TOP VIEW OF THE PLACE




 Wearing wages so i look tall =) hehe!

anw, i went tuition today and came across this again! the completed work! =) wowowowowow!

i've been reflecting recently, i guess i've really been a bad person.
ah, no matter wad, god always put me in a situation such that i MUST do wadever it is to remain a 'Holy' person.
seriously ALWAYS. 
ever since young, he challenges me in so many ways.
to prevent my nose from sticking up too high into the sky.

whenever i become "BAD" he throws in things to make sure i humble up or wad-so-ever.
which is good i guess, a blessing.
if not for that i might be a mega cruel and nasty person.
that only care about myself.
i guess i would without all those things he challenges me.
i often complain to god how miserable life is that he put me through especially emotionally.
and i really dun think i deserve it. I'm guessing he has something big later in life for me den if i accomplish the challenges.

i used to think, everytime u hear things like becoming a pastor, missionary, or worship team or something, i'll go like, eeyer, i'll never do it in my life.
but now i've yet to look at it differently , 
although NOT pastor though, i'm not tt holy and stuff yet.
but the other two seem appealing.
i just wanna spend my life worshiping god. 

i want the people around me to feel the love of you lord Jesus, and come with me and know u more.

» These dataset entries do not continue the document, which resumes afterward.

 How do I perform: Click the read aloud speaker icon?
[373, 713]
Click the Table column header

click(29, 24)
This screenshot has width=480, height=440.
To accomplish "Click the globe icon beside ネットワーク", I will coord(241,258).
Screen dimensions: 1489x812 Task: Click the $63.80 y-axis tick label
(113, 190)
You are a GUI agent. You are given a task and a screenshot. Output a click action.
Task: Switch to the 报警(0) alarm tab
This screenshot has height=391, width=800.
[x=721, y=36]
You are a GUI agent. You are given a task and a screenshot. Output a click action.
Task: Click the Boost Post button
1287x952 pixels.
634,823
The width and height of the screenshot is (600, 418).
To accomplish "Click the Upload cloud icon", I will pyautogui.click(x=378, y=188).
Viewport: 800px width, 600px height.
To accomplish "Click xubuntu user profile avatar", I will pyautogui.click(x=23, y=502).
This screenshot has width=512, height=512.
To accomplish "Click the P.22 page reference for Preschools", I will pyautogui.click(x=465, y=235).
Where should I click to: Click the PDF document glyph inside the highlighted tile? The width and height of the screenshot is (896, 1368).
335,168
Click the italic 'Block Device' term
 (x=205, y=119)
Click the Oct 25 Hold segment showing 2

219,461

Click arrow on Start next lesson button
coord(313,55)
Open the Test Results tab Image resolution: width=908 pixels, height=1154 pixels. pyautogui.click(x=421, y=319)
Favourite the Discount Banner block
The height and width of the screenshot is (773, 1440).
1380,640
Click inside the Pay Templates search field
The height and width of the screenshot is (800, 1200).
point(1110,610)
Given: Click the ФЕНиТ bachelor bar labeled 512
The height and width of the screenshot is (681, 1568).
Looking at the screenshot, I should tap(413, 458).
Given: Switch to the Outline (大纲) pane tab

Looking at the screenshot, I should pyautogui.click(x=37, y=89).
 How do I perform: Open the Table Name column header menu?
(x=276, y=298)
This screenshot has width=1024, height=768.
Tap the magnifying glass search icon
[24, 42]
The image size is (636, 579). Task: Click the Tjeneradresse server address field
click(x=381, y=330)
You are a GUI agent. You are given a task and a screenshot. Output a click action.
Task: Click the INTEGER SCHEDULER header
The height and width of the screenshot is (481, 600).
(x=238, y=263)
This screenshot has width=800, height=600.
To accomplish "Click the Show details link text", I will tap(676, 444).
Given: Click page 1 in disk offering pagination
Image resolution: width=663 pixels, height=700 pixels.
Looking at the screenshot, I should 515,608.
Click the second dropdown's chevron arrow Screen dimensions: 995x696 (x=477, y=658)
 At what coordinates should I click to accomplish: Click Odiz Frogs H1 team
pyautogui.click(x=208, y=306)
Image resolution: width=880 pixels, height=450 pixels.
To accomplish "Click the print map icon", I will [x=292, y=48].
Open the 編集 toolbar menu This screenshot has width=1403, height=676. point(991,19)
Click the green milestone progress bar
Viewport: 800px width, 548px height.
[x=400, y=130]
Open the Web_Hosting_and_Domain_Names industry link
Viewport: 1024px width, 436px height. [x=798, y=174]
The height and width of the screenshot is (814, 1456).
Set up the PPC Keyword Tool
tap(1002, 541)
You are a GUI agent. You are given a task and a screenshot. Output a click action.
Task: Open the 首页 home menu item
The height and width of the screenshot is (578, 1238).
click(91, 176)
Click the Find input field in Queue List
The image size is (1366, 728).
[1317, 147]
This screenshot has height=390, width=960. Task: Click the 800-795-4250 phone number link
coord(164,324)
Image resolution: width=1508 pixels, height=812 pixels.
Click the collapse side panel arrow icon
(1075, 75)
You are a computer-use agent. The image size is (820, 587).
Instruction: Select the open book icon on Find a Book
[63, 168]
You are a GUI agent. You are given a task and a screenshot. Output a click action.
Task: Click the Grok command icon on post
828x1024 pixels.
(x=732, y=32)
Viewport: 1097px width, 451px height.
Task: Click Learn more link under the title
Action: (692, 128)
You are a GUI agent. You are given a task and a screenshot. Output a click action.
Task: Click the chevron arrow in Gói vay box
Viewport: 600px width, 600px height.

i really dunno what my life would be in another 5 years, and i'm still unsure of my future.
i screwed up my life.
i notice the change in me alr. i know i'm becoming worse than become and i dun seem to be able to reach god. 
i wish that all distractions will be gone. everything. 

BTW, here are some things i promised myself i'll NEVER do since young around kindergarten:
  1.  smoke -( so far no, and never planning to) to me i hate the smell
  2. Dye my hair- ( there's no need for tt so far :> though i get mistaken at 
  3. Wear contact lens- ( i was afraid and disgusted to see ppl put it in, but i did it in the end anyway.) couldn't imagine o.o 
cant think of anythin at this time now, but i'm very sure i got a lot to share.